Il est temps aussi de mettre un terme à la criminalisation du mouvement écologiste, qui relève de la même dynamique d’inversion des responsabilités. Nous condamnons la dissolution des Soulèvements de la Terre, soutenus par plus de 130 000 personnes qui prennent au sérieux la défense du vivant. Nous condamnons toutes les menaces et violences exercées contre les militantes et militants écologistes. Ce sont les responsables politiques qui préfèrent étouffer les mobilisations citoyennes pour le climat au lieu d’y apporter des réponses politiques qui sont au mieux totalement dépassées, au pire irresponsables. 

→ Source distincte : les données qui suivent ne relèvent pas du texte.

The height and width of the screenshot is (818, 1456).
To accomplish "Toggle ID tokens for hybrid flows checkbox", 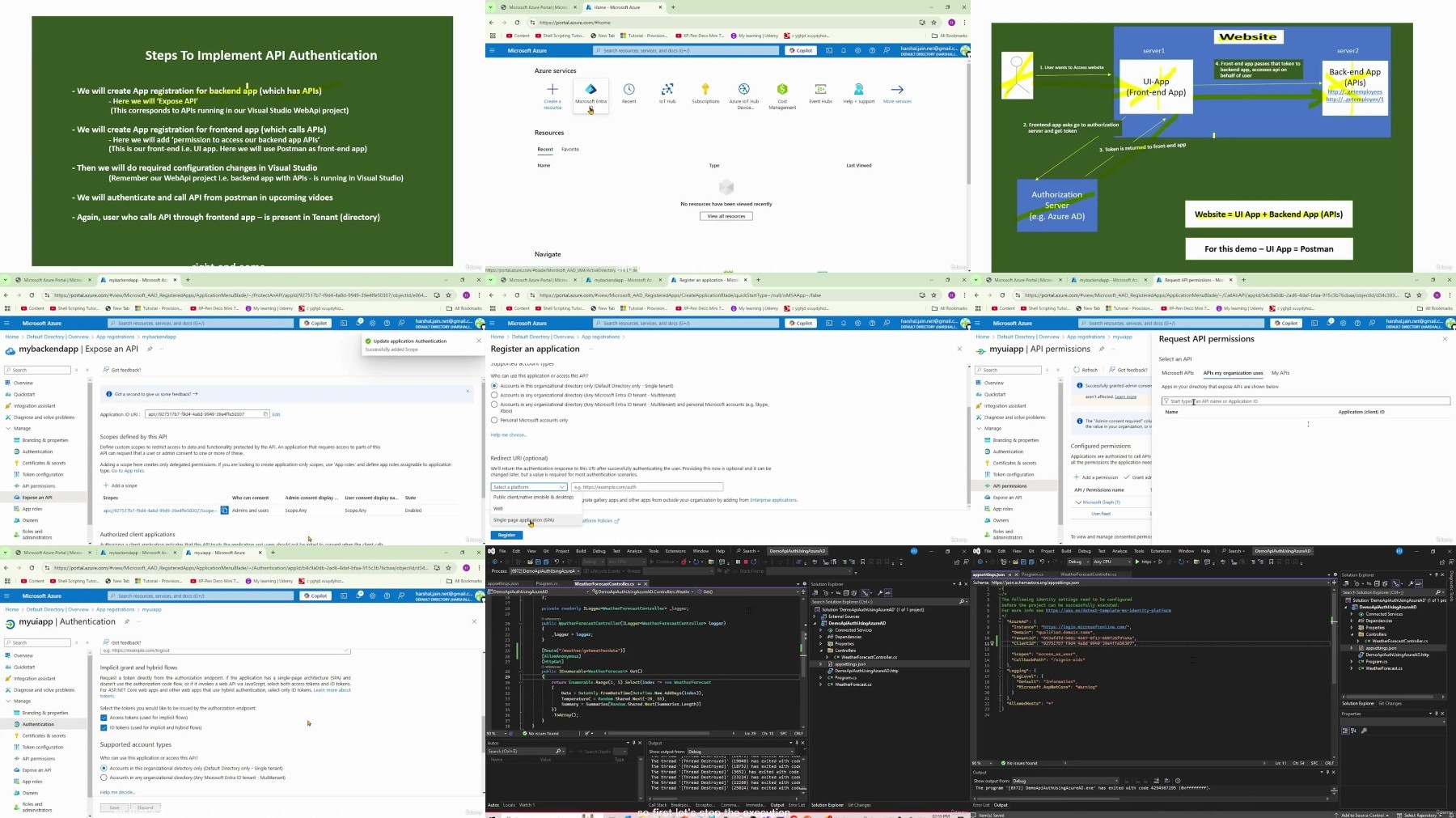I will click(104, 727).
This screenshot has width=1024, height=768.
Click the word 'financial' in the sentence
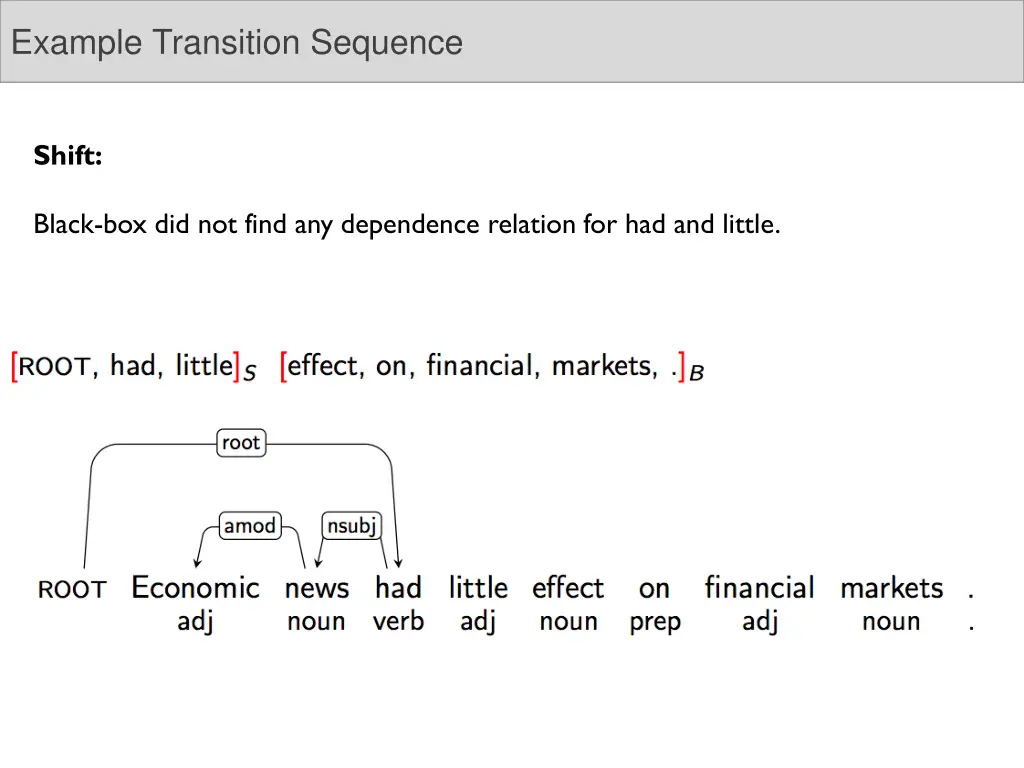pos(759,588)
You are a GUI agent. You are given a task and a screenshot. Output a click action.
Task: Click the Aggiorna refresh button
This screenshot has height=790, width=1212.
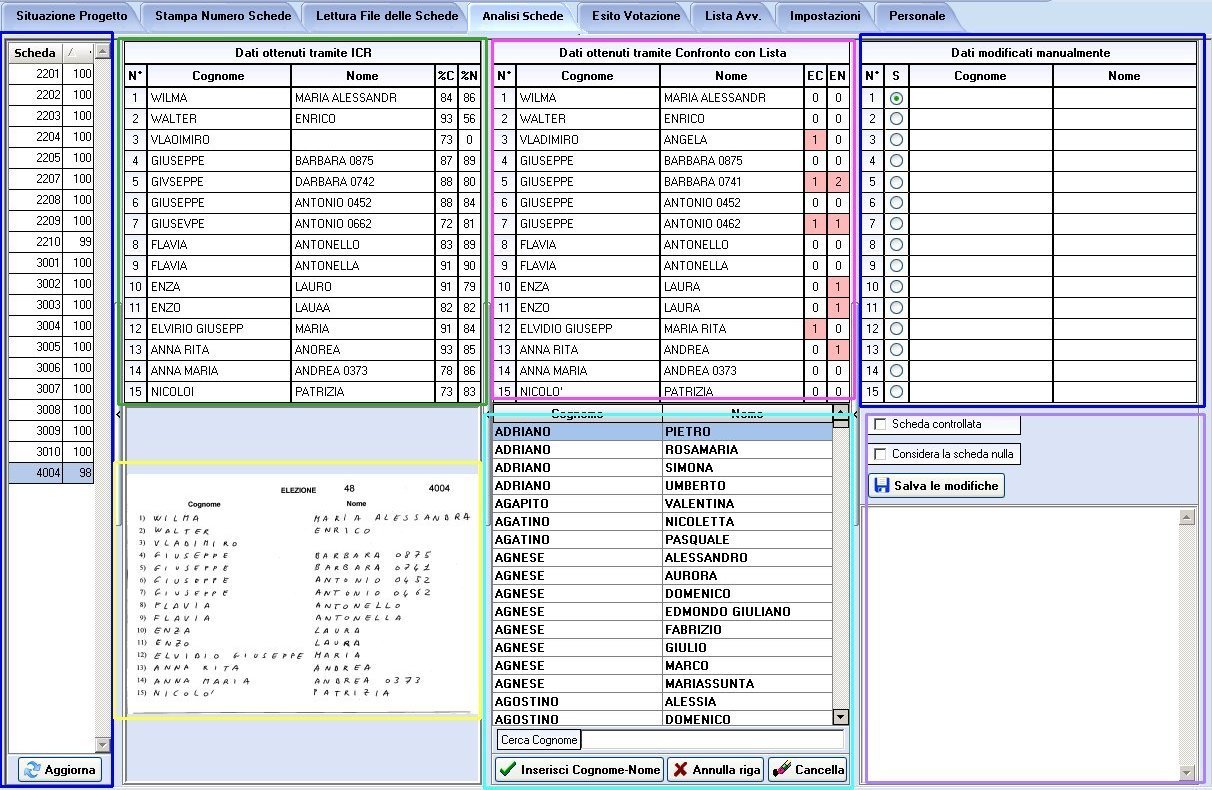pos(60,769)
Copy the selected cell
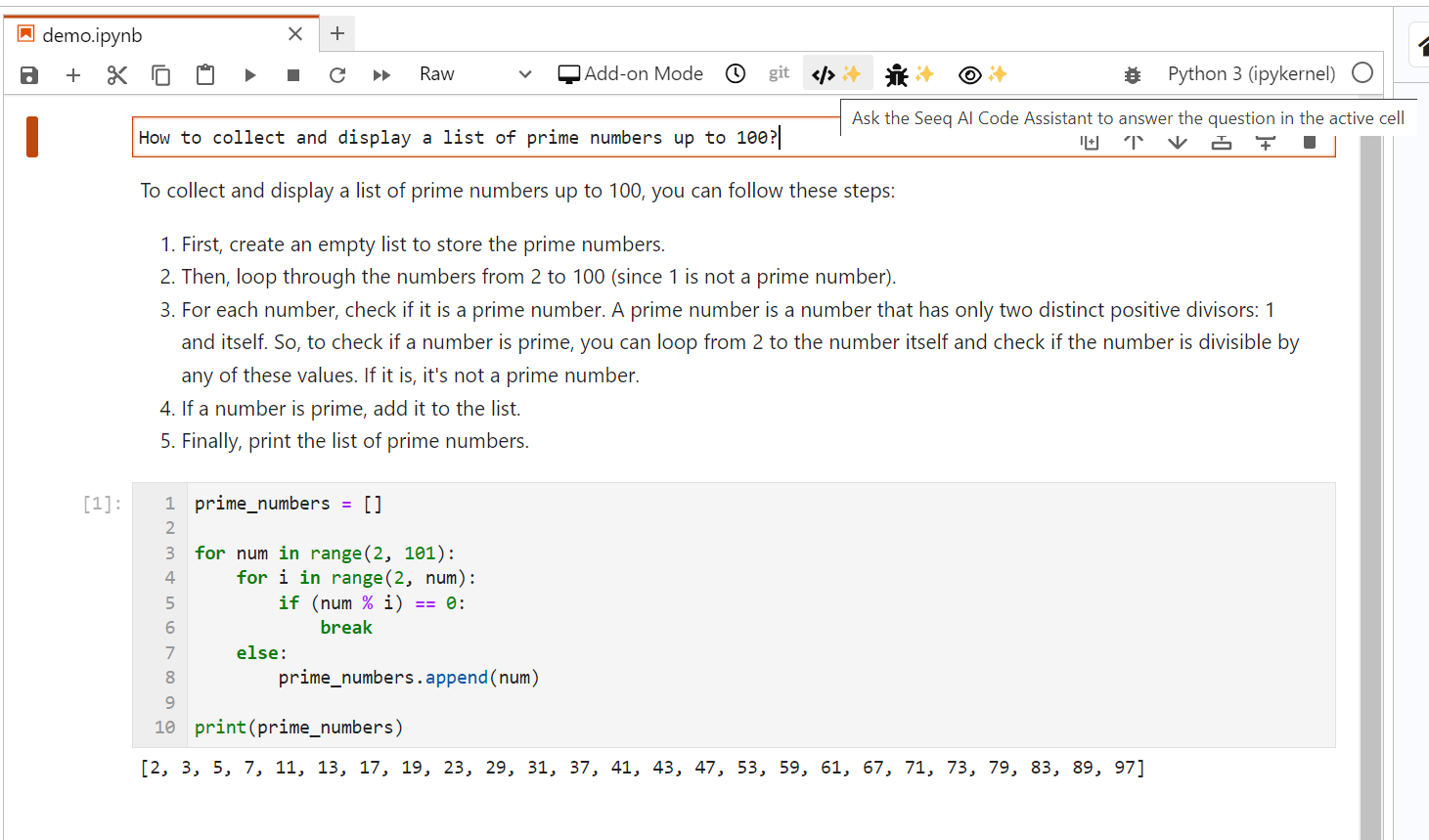 point(161,75)
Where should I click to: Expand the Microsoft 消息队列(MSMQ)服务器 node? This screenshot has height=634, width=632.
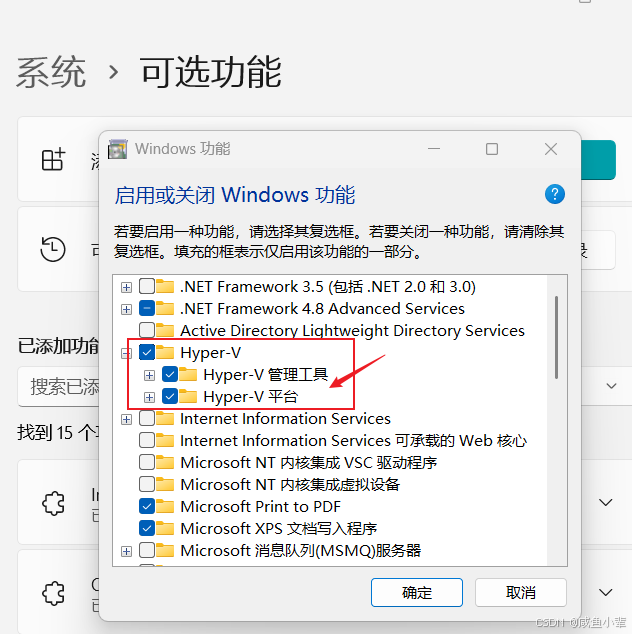(127, 551)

Notre territoire n’est pas une île isolée, préservée des processus mondiaux à l’œuvre : il se trouve confronté à un sérieux défi sur la quantité de l’eau disponible sur notre territoire. Notre département vient d’être placé pour la deuxième année consécutive en vigilance sécheresse dès le mois de juin. À l’avenir, ces sécheresses vont à la fois se multiplier et s’intensifier sur notre territoire. 

La ressource en eau va manquer et nous devons nous y préparer. En un demi-siècle, le bassin rennais s’est réchauffé de 1,5 °C, avec une baisse marquée de la pluviométrie. Selon la dernière étude de la Chaire Eaux et Territoires portée par l’Université de Rennes 1, à partir de 2040, les sécheresses de 1976 ou de l’été 2022 surviendront désormais 3 années sur 4 et deviendront la norme d’ici la fin du siècle.

Le Barrage de la Chèze tendra à la baisse jusqu’en 2040, avec un risque de terminer à sec, alors qu’il constitue le principal réservoir d’eau potable du bassin rennais. La demande en eau va quant à elle continuer à croître, notamment au regard de la croissance démographique prévue dans la métropole rennaise. Selon une étude de Rennes métropole, le risque d’inondations par débordement de cours d’eau va augmenter au vu d’une multiplication de la récurrence et de l’intensité des crues. Aucun réseau ne pourra y faire face. S’adapter passera nécessairement par la désimperméabilisation des sols favorisant l’infiltration. La gestion quantitative de l’eau s’affirme aujourd’hui comme une priorité. Notre politique doit se structurer autour de la sobriété et la priorisation des usages de l’eau, avec des possibilités de renoncement, le partage équitable de la ressource et la prévention des risques d’inondation.  

Incitons à ne plus construire de piscines privées. Accompagnons les plus gros consommateurs d’eau dans une trajectoire réellement ambitieuse de réduction. Engageons-nous également à ce que sur notre territoire, plus aucun projet d’aménagement ne puisse détruire de zones humides ! Nous nous réjouissons de la décision d’abandon du projet de nouvelle usine Bridor à Liffré.  Nous saluons celles et ceux qui se sont mobilisés contre ce projet qui prévoyait d’être fortement consommateur d’eau et aux antipodes de l’économie durable auquel nous aspirons pour notre territoire.

Comme dit le politologue expert des questions climatiques François Gemenne : « il est tard, mais pas trop tard ». Il ne s’agit plus simplement de fermer le robinet quand on se lave les dents, il s’agit de réinventer profondément notre modèle de développement, nos façons de vivre et de réinterroger nos normes sociétales de réussite et de progrès. 

Notre écologie n’est pas punitive, elle est pourvoyeuse de solutions. Quand elle cherche à contraindre l’usage de la voiture, elle démultiplie l’offre de transports en commun et propose des tarifications solidaires. Quand elle défend la zéro artificialisation nette, elle réinvente l’habitat et les zones d’activités économiques. Quand elle veut éco-conditionner les aides économiques, elle propose d’accompagner les entreprises dans leur transition. Alors, non, notre écologie n’est pas punitive, elle apporte simplement des réponses pour garder notre monde vivable.